> [TASK DIRECTIONS]: The answer must be an exact copy of the lines from the one containing "This screenshot has" through the last line of the records, with no pictures.
[Start of section]
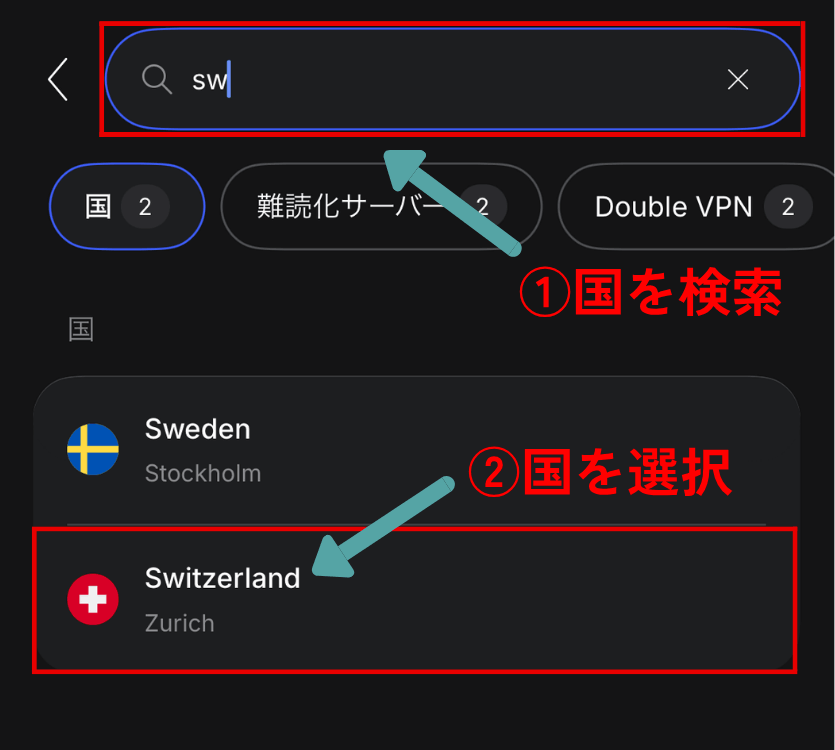Screen dimensions: 835x750
Task: Click the count badge on Double VPN chip
Action: click(788, 207)
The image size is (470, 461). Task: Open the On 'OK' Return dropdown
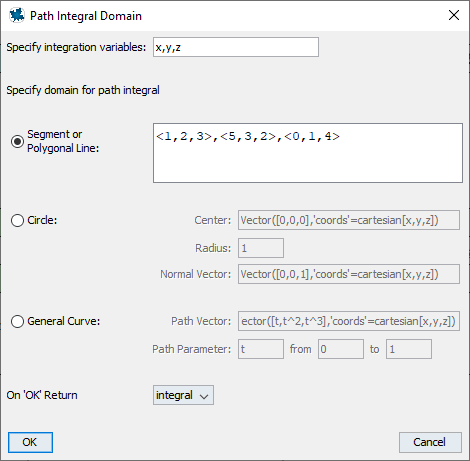(x=183, y=395)
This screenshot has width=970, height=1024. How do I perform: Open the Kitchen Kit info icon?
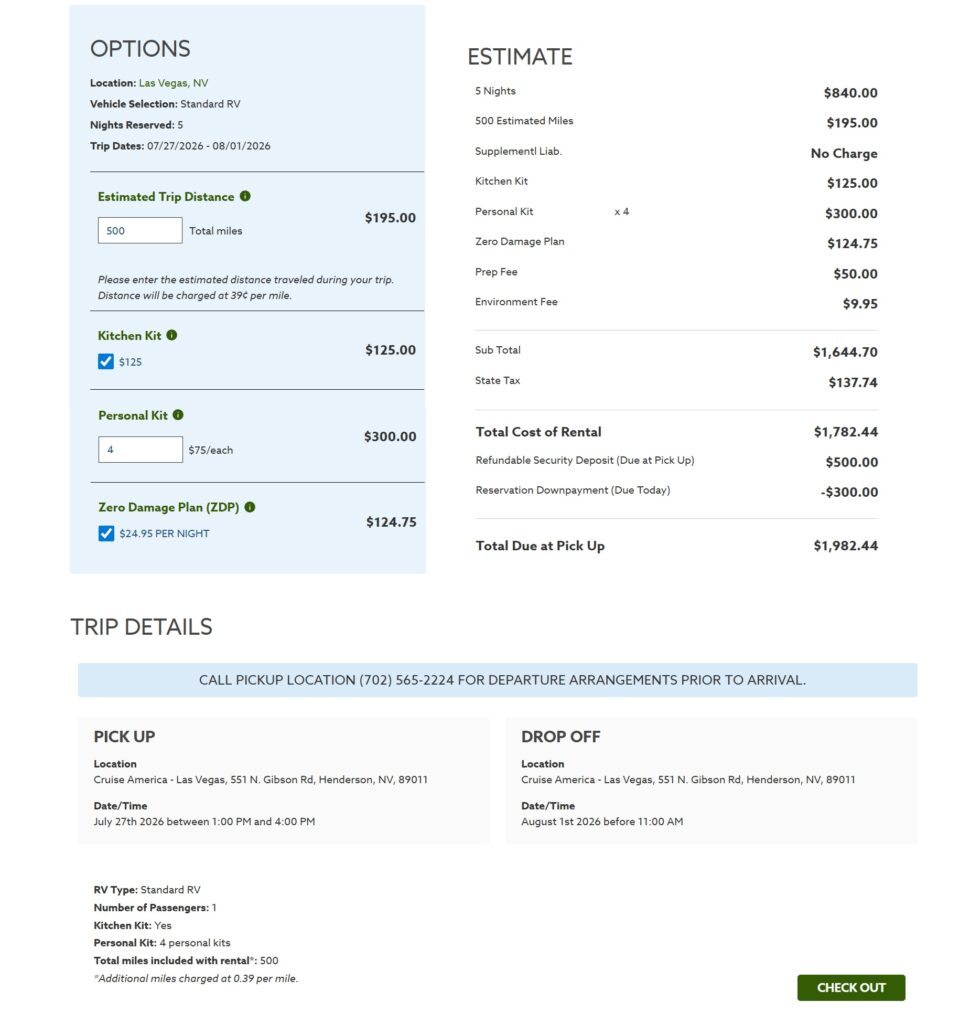tap(172, 335)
[End of section]
> [YOUR SOLUTION]:
This screenshot has width=970, height=1024. How do I perform: Open the Kitchen Kit info icon?
tap(172, 335)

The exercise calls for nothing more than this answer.